USA Underdogs Against Belgium, But Not by Much

Jan Vertonghen scored Belgium's only goal on the team's 1-0 win over South Korea.
Jan Vertonghen scored Belgium’s only goal on the team’s 1-0 win over South Korea.

After finishing second in the “Group of Death,” the USA Men’s Soccer team advanced in the 2014 World Cup to the knock-out-stage of the tournament. Tuesday, it will be USA facing a Belgium team that won Group H, can be dangerous, but not as dangerous as tournament favorites Brazil, Germany and Argentina.

This is a game that the USA can win and it would not be seen as a major upset.

So what can the USA expect from playing Belgium in Tuesday’s big game?

Belgium are very good and in many ways like Germany when it comes to grinding out wins. Having a goalie like Thibaut  Courtois does make it easier, especially as its defense was missing injured starters Vincent Kompany and Thomas Vermaelen. But the Belgians also proved they sorely lacked the creative skills of Kevin De Bruyne and Eden Hazard, who were on the bench from the start.of the World Cup.

This is a very young team and that could benefit the more experienced USA team that faced a tougher path to getting to the knock-out-round.  Again, this will be a tough game for the USA but one that they can win and it would not be an upset.

The USA is 1-4-0 all-time vs. Belgium, but the teams are not total strangers in World Cup play. The first meeting between the countries came at the 1930 FIFA World Cup in Montevideo, Uruguay, a 3-0 victory for the Americans in the first-ever World Cup match for the United States.

The most recent meeting between the U.S. and Belgium was a 4-2 loss on May 29, 2013, in Cleveland, Ohio. Geoff Cameron and Clint Dempsey scored the U.S. goals in that game. Belgium is ranked 11th in the last FIFA World Rankings and the USA is 13th.

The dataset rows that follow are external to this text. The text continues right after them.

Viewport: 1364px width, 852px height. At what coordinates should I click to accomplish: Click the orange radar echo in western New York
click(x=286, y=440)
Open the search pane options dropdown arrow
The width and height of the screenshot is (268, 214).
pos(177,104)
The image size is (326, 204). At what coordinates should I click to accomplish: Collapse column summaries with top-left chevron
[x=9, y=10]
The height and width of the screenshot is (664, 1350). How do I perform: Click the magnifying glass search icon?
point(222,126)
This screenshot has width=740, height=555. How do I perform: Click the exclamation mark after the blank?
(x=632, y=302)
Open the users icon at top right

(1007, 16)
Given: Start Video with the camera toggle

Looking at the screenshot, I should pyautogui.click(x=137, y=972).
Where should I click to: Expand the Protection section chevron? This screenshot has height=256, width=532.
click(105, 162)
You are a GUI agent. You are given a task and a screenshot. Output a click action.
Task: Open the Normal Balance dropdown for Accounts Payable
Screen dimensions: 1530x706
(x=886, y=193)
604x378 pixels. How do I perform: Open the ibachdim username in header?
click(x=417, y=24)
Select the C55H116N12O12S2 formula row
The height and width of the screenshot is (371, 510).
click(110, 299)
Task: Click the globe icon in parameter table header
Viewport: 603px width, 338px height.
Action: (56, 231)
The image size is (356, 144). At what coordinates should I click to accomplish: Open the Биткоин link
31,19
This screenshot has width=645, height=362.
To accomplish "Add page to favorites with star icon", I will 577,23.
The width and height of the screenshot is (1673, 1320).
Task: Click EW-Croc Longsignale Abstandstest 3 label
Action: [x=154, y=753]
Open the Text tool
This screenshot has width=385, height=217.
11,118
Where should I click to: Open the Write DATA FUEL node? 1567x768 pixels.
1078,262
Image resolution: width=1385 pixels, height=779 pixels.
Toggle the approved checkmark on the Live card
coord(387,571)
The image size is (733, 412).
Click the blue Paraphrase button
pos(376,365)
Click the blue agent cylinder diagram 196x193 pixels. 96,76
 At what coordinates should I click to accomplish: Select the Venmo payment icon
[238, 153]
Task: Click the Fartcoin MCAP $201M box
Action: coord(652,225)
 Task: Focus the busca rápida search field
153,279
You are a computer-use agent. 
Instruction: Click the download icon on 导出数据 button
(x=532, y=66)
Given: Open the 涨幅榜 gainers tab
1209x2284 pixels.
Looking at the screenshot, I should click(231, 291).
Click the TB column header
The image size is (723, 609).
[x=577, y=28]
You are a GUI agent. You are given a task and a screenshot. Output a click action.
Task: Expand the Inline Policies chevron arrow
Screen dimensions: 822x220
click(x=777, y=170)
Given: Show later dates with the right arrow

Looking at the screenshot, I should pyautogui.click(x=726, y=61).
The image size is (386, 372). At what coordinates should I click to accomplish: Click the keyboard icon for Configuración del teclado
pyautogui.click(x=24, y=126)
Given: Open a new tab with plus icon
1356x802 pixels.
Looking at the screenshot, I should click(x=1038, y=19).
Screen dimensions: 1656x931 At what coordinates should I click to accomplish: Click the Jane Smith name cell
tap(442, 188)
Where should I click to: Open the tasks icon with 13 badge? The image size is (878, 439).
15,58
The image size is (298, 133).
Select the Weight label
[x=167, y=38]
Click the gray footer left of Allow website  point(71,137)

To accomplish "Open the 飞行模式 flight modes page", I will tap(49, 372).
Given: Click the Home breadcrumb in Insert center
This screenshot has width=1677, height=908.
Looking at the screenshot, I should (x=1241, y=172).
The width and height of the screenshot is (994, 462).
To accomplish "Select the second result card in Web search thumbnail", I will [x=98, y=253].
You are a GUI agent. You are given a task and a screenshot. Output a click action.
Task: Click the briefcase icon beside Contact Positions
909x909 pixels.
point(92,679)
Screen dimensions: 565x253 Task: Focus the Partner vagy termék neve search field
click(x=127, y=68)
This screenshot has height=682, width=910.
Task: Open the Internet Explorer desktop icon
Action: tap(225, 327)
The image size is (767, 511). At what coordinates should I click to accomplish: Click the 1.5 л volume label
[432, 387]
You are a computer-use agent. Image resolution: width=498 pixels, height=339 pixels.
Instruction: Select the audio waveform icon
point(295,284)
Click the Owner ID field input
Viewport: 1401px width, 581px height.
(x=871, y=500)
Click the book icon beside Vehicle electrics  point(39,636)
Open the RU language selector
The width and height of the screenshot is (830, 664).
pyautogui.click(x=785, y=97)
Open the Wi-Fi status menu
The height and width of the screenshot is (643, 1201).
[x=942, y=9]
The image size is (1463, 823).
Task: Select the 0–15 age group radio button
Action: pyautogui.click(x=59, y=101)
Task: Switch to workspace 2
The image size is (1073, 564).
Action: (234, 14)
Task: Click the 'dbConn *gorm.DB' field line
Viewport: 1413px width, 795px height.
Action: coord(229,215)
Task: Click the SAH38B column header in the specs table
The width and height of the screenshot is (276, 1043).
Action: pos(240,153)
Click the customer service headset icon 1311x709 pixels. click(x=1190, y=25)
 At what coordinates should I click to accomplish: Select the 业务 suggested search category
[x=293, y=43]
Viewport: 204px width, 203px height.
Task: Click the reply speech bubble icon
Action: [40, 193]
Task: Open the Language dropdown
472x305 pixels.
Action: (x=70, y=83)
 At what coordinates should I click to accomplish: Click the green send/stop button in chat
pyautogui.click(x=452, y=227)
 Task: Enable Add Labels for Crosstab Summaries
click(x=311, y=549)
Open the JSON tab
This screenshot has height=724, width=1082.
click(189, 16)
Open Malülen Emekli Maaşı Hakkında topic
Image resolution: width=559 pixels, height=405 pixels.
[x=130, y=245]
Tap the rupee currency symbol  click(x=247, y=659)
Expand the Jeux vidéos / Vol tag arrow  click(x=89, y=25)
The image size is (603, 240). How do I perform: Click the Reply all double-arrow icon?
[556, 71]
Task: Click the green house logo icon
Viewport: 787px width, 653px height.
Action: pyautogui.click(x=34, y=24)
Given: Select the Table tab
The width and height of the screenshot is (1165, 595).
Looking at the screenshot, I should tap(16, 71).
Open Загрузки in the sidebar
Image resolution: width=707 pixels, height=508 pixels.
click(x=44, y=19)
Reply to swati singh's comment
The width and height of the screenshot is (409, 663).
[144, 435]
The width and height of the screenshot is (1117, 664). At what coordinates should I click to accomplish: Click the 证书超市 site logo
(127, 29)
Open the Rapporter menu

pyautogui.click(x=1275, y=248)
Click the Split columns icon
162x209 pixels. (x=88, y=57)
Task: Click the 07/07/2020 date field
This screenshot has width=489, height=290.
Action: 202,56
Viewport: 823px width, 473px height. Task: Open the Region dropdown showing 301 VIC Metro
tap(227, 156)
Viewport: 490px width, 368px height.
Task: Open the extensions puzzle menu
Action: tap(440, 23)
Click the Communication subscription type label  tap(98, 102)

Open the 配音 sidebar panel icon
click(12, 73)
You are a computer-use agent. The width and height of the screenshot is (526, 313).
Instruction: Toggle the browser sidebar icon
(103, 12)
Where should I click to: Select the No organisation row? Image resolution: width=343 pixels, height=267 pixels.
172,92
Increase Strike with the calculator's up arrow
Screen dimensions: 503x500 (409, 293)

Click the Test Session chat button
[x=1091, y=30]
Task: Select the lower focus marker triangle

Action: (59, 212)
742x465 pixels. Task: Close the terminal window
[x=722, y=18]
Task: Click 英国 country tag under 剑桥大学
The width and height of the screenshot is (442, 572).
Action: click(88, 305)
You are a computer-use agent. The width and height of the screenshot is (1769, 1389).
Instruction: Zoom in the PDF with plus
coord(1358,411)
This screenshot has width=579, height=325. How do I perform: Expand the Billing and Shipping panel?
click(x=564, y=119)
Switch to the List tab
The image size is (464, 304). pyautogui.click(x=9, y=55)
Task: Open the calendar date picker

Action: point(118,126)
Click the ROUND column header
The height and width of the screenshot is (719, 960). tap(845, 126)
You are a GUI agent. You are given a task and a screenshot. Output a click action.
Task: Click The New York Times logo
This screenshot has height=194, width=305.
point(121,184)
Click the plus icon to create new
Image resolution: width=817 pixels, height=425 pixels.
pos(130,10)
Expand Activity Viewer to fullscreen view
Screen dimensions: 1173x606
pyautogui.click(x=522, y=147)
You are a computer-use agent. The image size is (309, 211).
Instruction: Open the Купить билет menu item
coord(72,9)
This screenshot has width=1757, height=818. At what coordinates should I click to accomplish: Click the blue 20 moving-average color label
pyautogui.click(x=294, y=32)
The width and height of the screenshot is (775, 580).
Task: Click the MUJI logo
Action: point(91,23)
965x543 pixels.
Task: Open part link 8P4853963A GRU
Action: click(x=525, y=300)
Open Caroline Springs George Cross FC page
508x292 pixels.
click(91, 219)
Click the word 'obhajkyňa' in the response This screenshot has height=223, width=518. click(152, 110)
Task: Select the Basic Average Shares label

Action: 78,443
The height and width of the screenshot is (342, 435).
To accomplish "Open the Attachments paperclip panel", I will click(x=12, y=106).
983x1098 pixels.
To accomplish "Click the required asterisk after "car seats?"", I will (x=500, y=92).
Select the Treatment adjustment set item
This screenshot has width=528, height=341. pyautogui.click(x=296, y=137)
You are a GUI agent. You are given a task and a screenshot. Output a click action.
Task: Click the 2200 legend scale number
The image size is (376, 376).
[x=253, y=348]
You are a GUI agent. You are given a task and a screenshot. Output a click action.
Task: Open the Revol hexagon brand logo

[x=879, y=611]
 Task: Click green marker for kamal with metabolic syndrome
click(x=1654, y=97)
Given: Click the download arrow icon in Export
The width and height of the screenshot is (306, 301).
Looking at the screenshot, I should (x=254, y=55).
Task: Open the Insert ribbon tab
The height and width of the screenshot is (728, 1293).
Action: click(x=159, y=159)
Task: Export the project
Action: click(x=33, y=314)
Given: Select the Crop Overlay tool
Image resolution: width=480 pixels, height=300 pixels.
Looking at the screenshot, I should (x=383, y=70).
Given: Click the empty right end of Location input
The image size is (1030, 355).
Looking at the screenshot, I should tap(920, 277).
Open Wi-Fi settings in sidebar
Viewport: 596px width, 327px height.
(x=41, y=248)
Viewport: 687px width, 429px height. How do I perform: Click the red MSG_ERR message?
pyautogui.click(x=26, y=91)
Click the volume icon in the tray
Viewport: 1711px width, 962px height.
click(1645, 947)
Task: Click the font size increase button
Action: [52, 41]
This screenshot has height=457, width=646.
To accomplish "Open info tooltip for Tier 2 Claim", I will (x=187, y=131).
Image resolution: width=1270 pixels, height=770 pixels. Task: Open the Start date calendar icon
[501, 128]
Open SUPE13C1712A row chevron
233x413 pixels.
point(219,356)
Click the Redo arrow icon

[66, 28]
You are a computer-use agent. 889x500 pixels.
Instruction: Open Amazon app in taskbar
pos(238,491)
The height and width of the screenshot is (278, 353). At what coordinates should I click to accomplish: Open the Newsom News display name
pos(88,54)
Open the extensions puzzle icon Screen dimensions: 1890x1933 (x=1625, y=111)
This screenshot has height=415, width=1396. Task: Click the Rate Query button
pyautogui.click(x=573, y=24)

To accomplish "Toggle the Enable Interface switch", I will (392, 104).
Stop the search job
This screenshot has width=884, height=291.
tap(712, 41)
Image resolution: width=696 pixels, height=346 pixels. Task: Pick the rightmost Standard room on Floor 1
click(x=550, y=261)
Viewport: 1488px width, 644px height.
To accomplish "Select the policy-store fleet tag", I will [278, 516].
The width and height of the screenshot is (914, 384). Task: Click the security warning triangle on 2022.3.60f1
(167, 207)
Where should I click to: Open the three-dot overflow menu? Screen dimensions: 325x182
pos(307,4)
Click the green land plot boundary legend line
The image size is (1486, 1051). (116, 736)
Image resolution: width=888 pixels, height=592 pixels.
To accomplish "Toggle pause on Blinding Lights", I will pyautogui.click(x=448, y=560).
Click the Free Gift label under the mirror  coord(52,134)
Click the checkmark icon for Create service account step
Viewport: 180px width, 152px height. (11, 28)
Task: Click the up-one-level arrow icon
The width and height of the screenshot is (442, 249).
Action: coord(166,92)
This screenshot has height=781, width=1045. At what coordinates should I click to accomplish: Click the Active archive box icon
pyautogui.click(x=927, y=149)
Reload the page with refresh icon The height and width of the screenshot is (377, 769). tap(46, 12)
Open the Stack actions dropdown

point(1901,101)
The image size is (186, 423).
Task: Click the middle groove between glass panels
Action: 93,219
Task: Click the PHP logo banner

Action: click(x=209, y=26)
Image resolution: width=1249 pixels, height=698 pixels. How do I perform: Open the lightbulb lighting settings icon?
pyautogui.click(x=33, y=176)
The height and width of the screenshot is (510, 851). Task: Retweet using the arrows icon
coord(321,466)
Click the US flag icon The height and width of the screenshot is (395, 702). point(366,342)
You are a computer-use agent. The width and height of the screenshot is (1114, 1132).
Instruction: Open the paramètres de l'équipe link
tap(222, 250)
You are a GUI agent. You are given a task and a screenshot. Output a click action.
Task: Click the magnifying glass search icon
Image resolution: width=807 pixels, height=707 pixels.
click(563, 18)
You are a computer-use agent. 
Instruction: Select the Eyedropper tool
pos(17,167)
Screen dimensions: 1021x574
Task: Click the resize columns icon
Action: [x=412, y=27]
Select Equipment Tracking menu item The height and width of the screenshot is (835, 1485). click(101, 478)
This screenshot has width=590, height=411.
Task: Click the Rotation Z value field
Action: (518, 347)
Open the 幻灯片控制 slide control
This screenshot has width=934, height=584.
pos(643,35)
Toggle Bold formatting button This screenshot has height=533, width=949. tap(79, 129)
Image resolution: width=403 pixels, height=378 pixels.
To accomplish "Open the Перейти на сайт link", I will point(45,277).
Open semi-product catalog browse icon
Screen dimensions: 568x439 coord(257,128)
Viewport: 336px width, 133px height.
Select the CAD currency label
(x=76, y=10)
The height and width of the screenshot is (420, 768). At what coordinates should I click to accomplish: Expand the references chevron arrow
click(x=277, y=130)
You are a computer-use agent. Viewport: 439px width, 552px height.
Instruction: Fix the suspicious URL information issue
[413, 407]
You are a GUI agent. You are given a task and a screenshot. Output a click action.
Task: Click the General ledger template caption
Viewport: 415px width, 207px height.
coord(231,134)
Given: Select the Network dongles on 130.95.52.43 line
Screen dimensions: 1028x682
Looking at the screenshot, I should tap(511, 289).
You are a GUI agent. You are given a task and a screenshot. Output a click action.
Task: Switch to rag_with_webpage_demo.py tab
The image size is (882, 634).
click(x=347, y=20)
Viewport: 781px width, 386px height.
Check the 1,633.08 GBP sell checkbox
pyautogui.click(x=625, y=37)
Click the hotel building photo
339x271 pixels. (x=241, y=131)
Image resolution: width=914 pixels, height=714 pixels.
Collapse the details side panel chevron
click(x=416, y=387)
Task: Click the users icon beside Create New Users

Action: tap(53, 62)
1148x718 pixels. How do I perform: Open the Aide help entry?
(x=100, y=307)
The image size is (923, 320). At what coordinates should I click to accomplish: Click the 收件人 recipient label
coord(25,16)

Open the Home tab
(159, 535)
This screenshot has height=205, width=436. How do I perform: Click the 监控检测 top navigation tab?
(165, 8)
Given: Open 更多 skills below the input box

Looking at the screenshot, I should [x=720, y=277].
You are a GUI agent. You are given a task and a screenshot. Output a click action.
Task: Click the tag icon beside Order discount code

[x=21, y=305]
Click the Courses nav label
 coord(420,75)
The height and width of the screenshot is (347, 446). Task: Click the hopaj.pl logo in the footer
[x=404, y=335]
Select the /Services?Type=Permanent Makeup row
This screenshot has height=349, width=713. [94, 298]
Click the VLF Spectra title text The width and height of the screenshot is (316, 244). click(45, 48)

For those new to World Cup soccer, there are no draws in the knockout stage. If the score is tied at the end of regulation, the teams play 30 minutes of extra time. (The 30 minutes are guaranteed; there is no longer any “sudden death” or Golden Goal rule.) If the score is still tied, the game goes to a penalty shootout. (Some soccer statisticians consider games that go to penalties to be draws for record-keeping purposes — but the winner of the shootout advances all the same.)